SchoolQuestionnaire · 10/12/2023 11:09

C1N1C · 10/12/2023 10:52

Out of curiosity, what would people's responses be if the situation were reversed?

I can’t imagine anyone thinking it’s fair that for one party to pay half of a mortgage but agree to only take 30% in the event of a split. The situation is still unfair whether it’s reversed or not.

Appleblum · 10/12/2023 11:10

He's not very good at maths is he. If you're paying 30% of the mortgage then your split will be 30%, but if you're paying 50% you should be getting 50% after accounting for the ringfenced deposits.

Ellmau · 10/12/2023 11:11

Yes, you need to pay 30% of the mortgage. Alternatively, you buy a cheaper house where you can both afford 50% of the deposit and he puts his extra in savings, and you get 50% of the house each.

50/50 on other bills is fair.

Shinyandnew1 · 10/12/2023 11:13

Ask him to show his workings!!

Glittertwins · 10/12/2023 11:13

Not keen on marriage but happy to bring a child into the mix.

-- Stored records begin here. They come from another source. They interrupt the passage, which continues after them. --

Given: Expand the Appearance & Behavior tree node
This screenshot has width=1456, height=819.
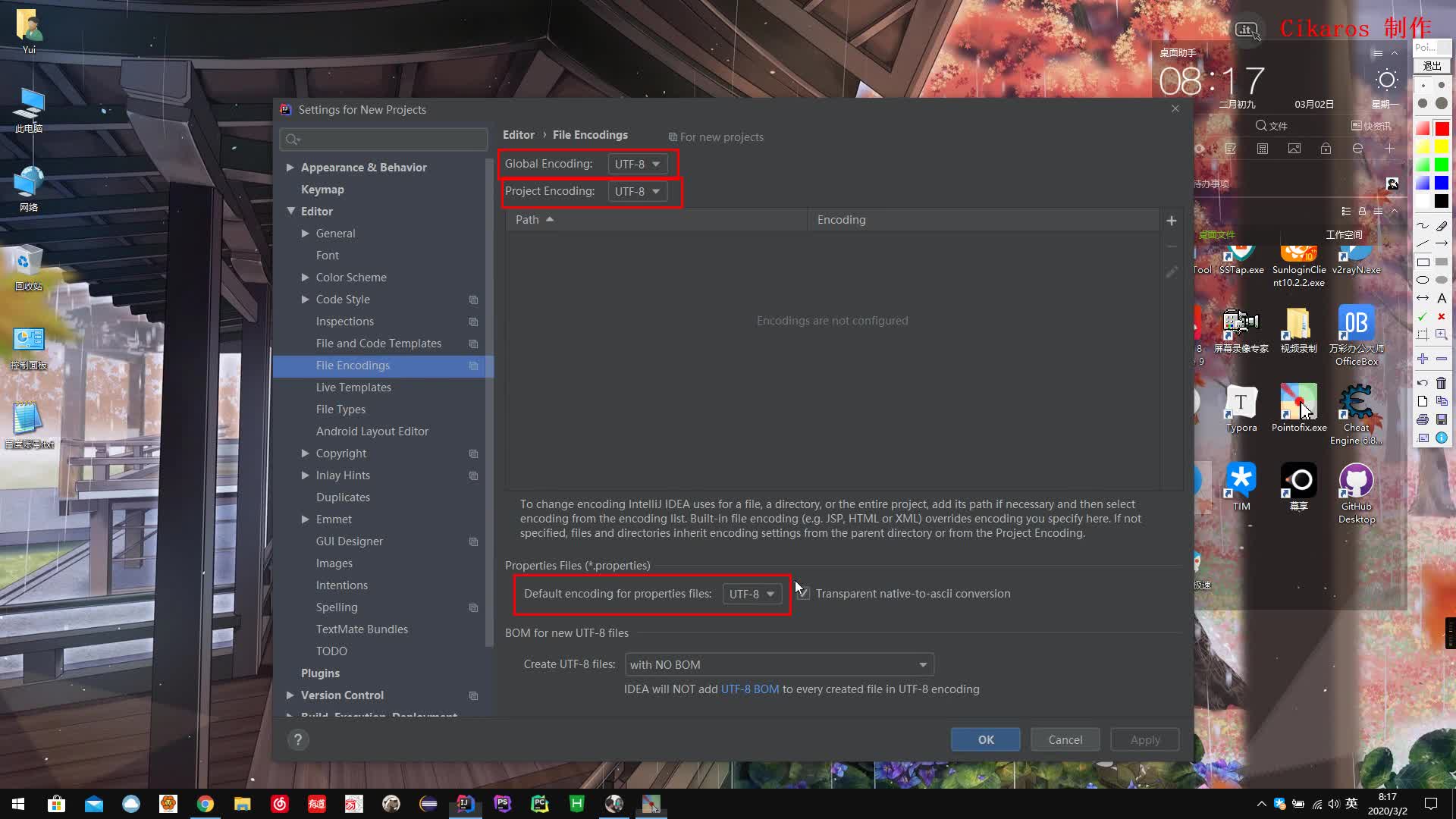Looking at the screenshot, I should (290, 168).
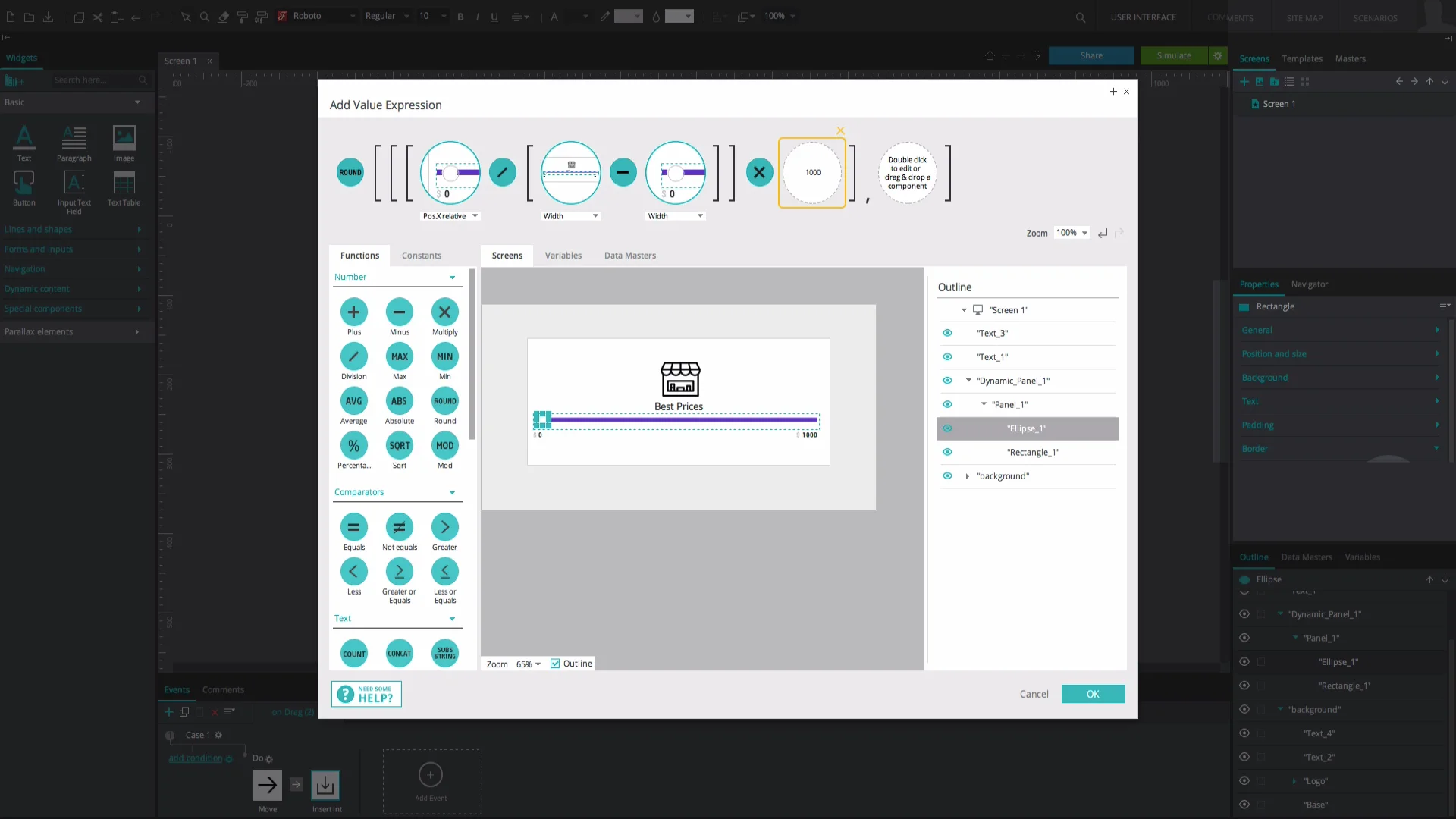The width and height of the screenshot is (1456, 819).
Task: Click the Simulate button
Action: tap(1172, 55)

I think this shows what he's like and I'd not be buying anything with him.

SecondUsername4me · 10/12/2023 11:14

How much of the childcare costs does he pay?

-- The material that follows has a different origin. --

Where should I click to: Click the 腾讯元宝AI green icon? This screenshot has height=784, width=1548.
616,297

PinkDeer · 10/12/2023 11:14

I don’t think you should move in with him. Always better to be married to the father of your children. If he’s committed enough to want you to have his babies and live with him why won’t he marry you 😐. I think you are better off staying in your own home.

confusedgf2 · 10/12/2023 11:18

I don't want half of our deposits, I totally get him wanting his 70% back. It's anything extra on top of that if we sold/split/whatever.

If I'm paying 50% of the bills surely I'd get half of any profits made on the house after our deposits are taken off?

He pays half of the childcare bill currently. I do work full-time. I do most of the running around.

OP posts:
GrumpyOldCrone · 10/12/2023 11:20

His attitude to this house purchase shows you where you stand with him: he doesn’t value or respect you. And his attitude to marriage shows you the same thing. You and your child will have more financial and emotional security if you stay where you are.

ImCamembertTheBigCheese · 10/12/2023 11:21

He's not keen on marriage.

I suspected as much. Do not buy a house with this man, he's tight and unfair.

TomatoSandwiches · 10/12/2023 11:22

I would keep my house and never contemplate buying with him unless already married.